How COVID-19 Shaped the Logistics Industry

Rishabh Sharma
Rishabh Sharma Feb 24 2021 - 3 min read
How COVID-19 Shaped the Logistics Industry
As a result of the pandemic, sheltered, easy, contactless deliveries and pickups are preferred by many regions globally through utilizing lockers and other storages.

Coronavirus pandemic has caused direct or indirect effects on every industry. Many grappled their way through the lockdown and unlocking stages. Perhaps, the case before and post-COVID-19 has declared a pandemic was different globally. Logistic enterprises impacting movement, storage, and flow of goods have been directly impacted by the pandemic. As a basic piece of the supply chain, interruptions in operations will affect competitiveness, economic growth, and job creation alongside facilitating trade and commerce. 30% of the product cost is held by the last mile thus optimizing it is important.

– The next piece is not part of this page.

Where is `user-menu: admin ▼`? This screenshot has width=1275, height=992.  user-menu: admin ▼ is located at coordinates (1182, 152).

Deliveries have become safe for agents and clients by making contactless last-mile delivery arrangements post lockdown stages. 

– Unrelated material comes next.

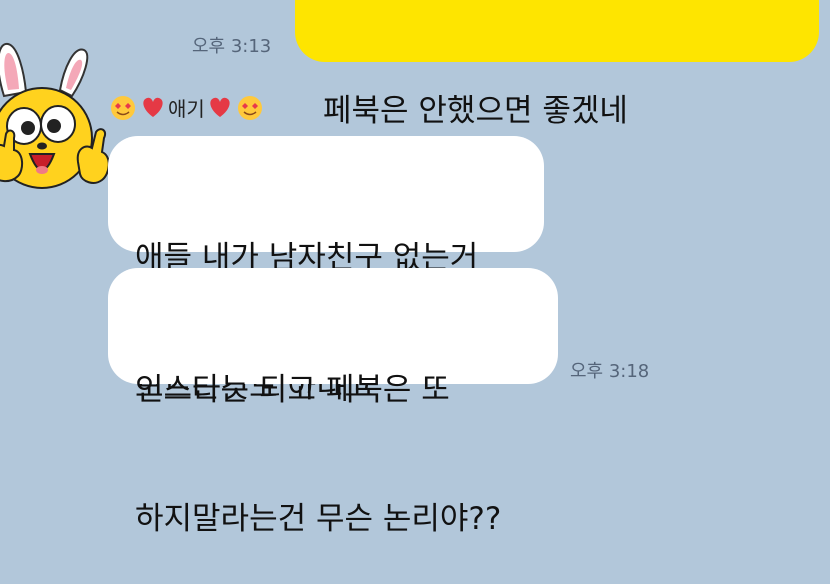 This screenshot has height=584, width=830. Describe the element at coordinates (56, 119) in the screenshot. I see `avatar` at that location.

Covered, simple, contactless deliveries and pickups are preferred by numerous regions worldwide through utilizing lockers and other storages. Drones have become famous as a source to deliver yet are dependent on adaptability and domestic laws. 

As B2B endured and evolved, B2C arose as winners during the pandemic, upsurging the online sales of commodities of day-to-day use or costlier ones. Top brands and small businesses to open seven days every week for the convenience of the populace at large. As the demand changed, supply turned out to be heavy online as compared with retail causing the logistics market to change its procedures. 

An upsurge for essential living supplies as compared to consumable merchandise has been visible during COVID times. Economies have felt virtually backward as supply chains experience a shift. Luxury and leisure supply among nations will be diminished for time to compensate for the losses incurred during COVID-19. There has been a global demand for health and FMCG supplies like hospital supplies, gloves, sanitizers, vaccinations, perishable food products, particularly in financially weak economies. 

For buyers investing inland to create large warehouses, this is the time to reconsider the old ways. Instead of smaller and numerous warehouses and storage facilities will be required to strategically distribute and survive amongst the population if an area comes under a lockdown situation. There will not be a high investment in the logistics sector, in fact, more in the technology segment. As the situation mellows down there will be investment opportunities to completely utilize the potential of emerging trends.

The pandemic has uncovered the weakness of stretched-out and complex worth chains to production disturbances, especially in the East Asia Pacific locale. As a response, many of these stock chains may shorten or diversify through dependence on alternative partners or intensified efforts to bring home strategic value chains. The shortening of supply chains may profit nations with capable manufacturing sectors and useful exports policy to partially substitute China over the medium term. There may also be a trend towards placing extra warehousing capacity or dry ports near demand centers to shorten the time to get goods to market.